In addition to traditional risk factors such as overweight and obesity, advanced maternal age, ethnicity, history of GDM, and a family history of T2DM, mineral elements may also play a significant role in the occurrence of GDM (7–9). Minerals may influence the occurrence of GDM through their effects on the secretion, synthesis, storage, and metabolism of insulin (10). Trace elements are closely related to the incidence of GDM. Insufficient intake of trace elements can impair cellular and tissue functions, leading to GDM and pregnancy-related hypertension (11). Some studies have shown that the plasma level of zinc (Zn) is negatively correlated with GDM risk, with Zn promoting the development of GDM by disrupting insulin metabolism and glucose homeostasis (12, 13). Other research suggests that high levels of iron (Fe) and copper (Cu) increase the incidence of GDM (14). Elevated Fe levels can induce oxidative stress, β-cell toxicity, and insulin resistance, potentially leading to an increased risk of GDM (15).
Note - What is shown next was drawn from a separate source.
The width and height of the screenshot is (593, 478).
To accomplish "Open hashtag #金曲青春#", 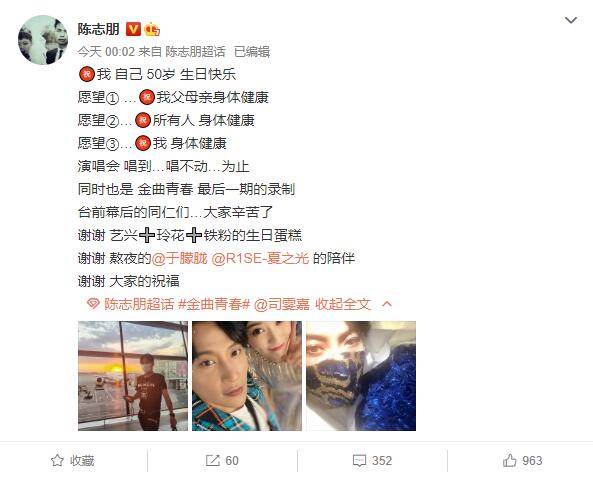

It is noteworthy that macroelements also play an important role in glucose metabolism and insulin function. Evidence indicates that deficiencies in calcium and magnesium may increase the risk of GDM by impairing insulin secretion and promoting insulin resistance (16, 17). In addition, elevated potassium levels and imbalances between sodium and potassium have been associated with a higher risk of GDM (18, 19). Abnormal phosphate levels and disturbances in chloride balance may also indirectly influence insulin action by affecting energy metabolism and acid–base homeostasis (20, 21). Therefore, specific abnormalities in both trace and macroelements levels may contribute to the development of GDM through their effects on insulin function and glucose metabolism.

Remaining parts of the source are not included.